◆ Exercise task ◆
Identify every line in the listing below that contains the string "section", and copy each of those lines. Case matters.
::::
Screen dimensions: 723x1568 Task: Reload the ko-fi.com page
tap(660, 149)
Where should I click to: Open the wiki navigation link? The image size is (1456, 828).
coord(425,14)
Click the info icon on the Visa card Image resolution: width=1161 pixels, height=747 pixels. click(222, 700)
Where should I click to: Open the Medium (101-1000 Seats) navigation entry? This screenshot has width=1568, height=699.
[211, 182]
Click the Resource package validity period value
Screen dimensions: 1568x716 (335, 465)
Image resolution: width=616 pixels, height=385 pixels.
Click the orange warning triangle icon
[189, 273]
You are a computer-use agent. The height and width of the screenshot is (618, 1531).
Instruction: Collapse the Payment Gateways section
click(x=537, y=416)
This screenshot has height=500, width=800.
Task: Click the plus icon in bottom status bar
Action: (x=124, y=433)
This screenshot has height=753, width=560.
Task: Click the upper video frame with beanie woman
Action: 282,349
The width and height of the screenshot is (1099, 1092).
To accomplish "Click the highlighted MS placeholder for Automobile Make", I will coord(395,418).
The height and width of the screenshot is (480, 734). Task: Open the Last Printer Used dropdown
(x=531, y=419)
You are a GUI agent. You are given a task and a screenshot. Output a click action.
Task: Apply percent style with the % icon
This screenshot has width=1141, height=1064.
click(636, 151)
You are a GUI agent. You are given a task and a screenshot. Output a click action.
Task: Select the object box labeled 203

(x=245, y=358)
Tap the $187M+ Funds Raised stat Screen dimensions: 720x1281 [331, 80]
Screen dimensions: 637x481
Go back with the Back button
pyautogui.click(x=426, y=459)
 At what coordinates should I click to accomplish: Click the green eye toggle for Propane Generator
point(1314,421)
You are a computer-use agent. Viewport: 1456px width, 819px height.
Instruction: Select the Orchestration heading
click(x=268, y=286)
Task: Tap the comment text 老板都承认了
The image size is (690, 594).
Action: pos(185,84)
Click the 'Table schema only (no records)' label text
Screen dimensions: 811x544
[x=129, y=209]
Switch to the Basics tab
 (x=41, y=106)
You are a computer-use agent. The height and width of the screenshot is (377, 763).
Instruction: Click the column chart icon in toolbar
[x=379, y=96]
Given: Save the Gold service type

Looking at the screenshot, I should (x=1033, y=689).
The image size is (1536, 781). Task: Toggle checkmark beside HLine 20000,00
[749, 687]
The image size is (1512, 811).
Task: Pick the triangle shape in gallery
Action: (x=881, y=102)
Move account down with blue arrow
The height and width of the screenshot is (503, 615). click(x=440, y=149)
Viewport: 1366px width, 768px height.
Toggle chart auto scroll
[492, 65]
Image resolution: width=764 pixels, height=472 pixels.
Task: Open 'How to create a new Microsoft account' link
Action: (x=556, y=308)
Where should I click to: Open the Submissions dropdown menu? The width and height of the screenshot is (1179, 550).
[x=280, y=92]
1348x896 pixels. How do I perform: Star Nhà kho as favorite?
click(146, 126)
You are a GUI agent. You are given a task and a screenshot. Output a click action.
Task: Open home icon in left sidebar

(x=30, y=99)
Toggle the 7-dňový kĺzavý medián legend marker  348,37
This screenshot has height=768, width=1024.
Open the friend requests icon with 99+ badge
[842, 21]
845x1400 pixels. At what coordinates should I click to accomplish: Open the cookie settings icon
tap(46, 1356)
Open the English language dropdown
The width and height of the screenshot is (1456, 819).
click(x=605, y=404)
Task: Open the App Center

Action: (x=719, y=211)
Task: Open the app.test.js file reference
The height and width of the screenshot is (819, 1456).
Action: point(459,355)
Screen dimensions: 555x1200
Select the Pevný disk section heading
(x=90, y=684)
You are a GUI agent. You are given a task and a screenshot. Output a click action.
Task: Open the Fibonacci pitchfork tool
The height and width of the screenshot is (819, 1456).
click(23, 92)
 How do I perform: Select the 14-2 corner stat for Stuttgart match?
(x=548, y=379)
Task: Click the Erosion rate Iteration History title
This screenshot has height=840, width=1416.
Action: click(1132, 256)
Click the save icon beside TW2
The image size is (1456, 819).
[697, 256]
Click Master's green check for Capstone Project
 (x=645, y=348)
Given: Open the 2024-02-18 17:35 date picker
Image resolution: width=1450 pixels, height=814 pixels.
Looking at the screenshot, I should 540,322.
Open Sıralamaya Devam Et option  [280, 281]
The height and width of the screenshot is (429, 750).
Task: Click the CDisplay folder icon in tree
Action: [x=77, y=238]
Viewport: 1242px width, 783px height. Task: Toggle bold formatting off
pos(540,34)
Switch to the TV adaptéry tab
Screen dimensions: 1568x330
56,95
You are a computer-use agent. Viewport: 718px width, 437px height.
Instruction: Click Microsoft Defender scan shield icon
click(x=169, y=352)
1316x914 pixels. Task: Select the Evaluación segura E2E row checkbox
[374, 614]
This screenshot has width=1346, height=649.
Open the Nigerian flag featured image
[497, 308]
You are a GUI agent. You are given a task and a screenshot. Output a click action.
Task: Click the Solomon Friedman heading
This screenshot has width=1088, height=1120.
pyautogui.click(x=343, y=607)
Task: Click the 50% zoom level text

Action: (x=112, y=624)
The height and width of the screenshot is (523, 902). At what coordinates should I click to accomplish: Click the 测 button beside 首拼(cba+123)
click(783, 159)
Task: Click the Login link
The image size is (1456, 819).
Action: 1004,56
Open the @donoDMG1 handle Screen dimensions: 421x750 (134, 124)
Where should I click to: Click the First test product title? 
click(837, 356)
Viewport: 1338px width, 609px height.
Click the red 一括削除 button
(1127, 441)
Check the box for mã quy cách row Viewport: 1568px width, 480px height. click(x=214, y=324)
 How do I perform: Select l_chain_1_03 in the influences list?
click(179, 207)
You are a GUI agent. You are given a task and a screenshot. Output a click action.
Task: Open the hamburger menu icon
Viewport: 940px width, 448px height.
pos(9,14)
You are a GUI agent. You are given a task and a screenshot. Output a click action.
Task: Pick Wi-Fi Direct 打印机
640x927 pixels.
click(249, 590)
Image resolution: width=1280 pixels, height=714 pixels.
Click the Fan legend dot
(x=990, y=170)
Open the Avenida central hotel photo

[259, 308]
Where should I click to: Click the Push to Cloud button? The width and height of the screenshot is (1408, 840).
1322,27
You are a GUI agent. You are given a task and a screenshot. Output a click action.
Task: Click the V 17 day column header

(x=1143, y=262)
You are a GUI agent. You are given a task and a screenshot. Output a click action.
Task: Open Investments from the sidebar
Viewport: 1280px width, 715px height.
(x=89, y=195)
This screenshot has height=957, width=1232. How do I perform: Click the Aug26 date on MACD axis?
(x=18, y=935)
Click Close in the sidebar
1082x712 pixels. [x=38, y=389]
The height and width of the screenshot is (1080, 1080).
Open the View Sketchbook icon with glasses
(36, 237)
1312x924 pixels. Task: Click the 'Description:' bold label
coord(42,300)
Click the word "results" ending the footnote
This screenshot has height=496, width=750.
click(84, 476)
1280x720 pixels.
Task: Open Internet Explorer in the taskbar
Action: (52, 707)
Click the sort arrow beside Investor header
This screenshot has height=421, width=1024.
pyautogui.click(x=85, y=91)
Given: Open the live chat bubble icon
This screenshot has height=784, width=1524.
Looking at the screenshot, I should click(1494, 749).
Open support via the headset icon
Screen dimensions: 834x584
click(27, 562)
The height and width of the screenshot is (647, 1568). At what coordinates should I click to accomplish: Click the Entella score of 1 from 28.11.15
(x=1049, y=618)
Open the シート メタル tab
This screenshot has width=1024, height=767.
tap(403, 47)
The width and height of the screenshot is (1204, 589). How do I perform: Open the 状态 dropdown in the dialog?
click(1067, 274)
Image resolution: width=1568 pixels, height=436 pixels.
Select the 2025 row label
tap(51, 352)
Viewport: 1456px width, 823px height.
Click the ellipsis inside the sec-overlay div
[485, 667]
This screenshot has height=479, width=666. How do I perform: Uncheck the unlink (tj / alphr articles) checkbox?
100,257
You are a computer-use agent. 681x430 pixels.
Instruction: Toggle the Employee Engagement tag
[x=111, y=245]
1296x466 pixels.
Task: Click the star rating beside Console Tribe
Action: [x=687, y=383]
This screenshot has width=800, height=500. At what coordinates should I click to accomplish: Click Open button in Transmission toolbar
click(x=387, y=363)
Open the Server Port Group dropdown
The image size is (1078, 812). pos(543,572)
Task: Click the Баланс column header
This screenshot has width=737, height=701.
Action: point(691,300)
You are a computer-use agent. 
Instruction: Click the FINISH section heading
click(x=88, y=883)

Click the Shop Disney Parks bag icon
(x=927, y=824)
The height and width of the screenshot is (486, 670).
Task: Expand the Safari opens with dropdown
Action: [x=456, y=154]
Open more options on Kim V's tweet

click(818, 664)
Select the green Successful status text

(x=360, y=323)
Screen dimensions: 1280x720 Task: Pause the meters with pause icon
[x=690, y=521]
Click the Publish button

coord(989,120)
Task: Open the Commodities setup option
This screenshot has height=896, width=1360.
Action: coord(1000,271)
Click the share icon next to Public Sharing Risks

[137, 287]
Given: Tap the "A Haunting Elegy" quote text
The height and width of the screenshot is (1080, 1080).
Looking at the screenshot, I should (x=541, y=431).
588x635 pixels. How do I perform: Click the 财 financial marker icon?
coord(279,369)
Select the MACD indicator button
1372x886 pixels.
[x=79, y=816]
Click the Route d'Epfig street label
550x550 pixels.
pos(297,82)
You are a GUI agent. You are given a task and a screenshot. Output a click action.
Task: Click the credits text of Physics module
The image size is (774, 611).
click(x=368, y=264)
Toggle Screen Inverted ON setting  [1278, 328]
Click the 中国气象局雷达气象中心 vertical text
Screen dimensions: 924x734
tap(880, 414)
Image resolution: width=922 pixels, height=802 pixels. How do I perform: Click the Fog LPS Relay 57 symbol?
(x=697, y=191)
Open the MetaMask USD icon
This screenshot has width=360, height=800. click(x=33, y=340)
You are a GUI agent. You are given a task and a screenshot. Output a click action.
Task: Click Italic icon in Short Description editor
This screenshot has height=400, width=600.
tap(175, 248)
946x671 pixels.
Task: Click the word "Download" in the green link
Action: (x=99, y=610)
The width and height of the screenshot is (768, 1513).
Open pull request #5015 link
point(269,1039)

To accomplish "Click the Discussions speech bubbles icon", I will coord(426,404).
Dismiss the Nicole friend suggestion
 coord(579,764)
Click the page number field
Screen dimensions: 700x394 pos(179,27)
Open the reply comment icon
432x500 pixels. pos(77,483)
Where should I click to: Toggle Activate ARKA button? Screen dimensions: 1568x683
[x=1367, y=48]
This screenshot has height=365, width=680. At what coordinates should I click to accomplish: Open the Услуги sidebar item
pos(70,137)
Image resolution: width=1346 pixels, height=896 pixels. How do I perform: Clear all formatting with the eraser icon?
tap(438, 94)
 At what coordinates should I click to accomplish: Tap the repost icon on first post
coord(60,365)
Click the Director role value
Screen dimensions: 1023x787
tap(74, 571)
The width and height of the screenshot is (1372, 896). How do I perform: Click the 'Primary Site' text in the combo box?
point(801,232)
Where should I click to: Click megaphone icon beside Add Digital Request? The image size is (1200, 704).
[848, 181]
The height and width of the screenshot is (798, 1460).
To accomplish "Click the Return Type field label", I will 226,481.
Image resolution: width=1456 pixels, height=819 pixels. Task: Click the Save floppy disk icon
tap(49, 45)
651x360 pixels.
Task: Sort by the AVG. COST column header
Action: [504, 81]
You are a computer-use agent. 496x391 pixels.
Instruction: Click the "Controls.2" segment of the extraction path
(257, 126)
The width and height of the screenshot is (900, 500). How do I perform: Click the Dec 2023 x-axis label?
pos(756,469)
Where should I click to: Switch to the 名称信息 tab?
::::
◆ Task result ◆
Instruction: Collapse the Payment Gateways section
Select the Pevný disk section heading
Instruction: Click the FINISH section heading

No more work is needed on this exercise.